• Exercise prompt
Look through the records below for the line with "#インスタ映え物件 (36, 1450)" and the line with "ペット相談可 (30, 1160)", then return those lines and all lines between, exactly.

• Record excerpts
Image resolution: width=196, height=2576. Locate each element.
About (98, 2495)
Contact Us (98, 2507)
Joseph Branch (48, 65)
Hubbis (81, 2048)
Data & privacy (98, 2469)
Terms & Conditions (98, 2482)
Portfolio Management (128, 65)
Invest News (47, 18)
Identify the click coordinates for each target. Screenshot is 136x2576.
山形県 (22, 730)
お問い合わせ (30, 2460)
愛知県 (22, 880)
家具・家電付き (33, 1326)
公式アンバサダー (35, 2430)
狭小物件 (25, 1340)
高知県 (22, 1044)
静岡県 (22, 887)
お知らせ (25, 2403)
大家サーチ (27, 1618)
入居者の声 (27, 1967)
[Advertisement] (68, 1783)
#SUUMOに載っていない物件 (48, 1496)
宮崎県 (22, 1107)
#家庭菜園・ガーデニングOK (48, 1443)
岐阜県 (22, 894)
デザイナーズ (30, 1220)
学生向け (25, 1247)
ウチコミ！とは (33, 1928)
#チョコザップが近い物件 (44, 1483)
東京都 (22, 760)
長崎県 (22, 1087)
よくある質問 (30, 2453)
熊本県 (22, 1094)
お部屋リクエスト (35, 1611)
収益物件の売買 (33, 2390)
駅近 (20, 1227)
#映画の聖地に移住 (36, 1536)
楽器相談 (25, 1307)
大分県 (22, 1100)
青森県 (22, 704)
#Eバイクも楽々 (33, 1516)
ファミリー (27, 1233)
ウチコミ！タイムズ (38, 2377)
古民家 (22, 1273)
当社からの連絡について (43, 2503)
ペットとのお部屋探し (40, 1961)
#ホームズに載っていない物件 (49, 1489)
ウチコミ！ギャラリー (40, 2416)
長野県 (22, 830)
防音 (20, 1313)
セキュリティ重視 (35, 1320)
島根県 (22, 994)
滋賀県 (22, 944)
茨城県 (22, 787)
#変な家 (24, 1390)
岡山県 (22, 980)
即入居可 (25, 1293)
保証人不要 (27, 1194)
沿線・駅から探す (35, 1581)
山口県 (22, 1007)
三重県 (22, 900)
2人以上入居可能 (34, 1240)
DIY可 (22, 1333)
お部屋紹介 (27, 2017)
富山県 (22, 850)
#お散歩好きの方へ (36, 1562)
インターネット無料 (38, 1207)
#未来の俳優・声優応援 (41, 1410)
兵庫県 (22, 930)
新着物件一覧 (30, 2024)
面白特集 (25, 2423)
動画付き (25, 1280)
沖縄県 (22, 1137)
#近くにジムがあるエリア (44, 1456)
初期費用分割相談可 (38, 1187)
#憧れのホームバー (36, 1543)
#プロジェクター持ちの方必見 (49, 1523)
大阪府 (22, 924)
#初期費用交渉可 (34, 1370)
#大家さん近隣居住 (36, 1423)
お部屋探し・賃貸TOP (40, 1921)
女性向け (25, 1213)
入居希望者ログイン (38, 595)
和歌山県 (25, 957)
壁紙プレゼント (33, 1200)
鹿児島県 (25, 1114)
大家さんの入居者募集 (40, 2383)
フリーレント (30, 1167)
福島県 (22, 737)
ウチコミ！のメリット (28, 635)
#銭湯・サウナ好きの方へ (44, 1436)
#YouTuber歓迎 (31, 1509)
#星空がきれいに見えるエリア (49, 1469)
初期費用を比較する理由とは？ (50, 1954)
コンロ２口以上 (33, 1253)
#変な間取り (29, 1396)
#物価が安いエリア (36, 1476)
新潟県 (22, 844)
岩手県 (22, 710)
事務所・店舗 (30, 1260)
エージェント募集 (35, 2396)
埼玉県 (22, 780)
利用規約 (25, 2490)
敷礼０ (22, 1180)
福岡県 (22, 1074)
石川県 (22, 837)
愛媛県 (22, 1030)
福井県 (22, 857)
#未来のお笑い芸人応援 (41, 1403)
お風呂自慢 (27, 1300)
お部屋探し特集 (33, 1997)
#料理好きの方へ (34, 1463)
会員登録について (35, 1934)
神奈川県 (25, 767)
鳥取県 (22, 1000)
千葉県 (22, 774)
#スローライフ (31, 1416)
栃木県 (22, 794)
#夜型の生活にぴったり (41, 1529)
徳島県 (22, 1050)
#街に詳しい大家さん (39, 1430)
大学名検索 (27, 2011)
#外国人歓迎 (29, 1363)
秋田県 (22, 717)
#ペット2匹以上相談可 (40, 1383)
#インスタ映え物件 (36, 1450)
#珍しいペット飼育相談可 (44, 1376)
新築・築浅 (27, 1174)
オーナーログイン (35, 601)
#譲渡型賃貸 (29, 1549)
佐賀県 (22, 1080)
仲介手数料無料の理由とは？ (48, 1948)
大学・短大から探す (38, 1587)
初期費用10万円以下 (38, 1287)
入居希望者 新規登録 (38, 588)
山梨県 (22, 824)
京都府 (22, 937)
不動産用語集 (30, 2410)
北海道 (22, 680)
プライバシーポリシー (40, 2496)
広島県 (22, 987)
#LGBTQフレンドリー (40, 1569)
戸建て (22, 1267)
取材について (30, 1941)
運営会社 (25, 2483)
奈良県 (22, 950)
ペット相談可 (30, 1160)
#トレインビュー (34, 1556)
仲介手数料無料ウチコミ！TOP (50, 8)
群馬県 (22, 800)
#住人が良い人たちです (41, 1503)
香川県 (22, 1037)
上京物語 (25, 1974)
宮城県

• Result of this task
#インスタ映え物件 (36, 1450)
#珍しいペット飼育相談可 (44, 1376)
新築・築浅 (27, 1174)
オーナーログイン (35, 601)
#譲渡型賃貸 (29, 1549)
佐賀県 (22, 1080)
仲介手数料無料の理由とは？ (48, 1948)
大学・短大から探す (38, 1587)
初期費用10万円以下 (38, 1287)
入居希望者 新規登録 (38, 588)
山梨県 (22, 824)
京都府 (22, 937)
不動産用語集 (30, 2410)
北海道 (22, 680)
プライバシーポリシー (40, 2496)
広島県 (22, 987)
#LGBTQフレンドリー (40, 1569)
戸建て (22, 1267)
取材について (30, 1941)
運営会社 (25, 2483)
奈良県 (22, 950)
ペット相談可 (30, 1160)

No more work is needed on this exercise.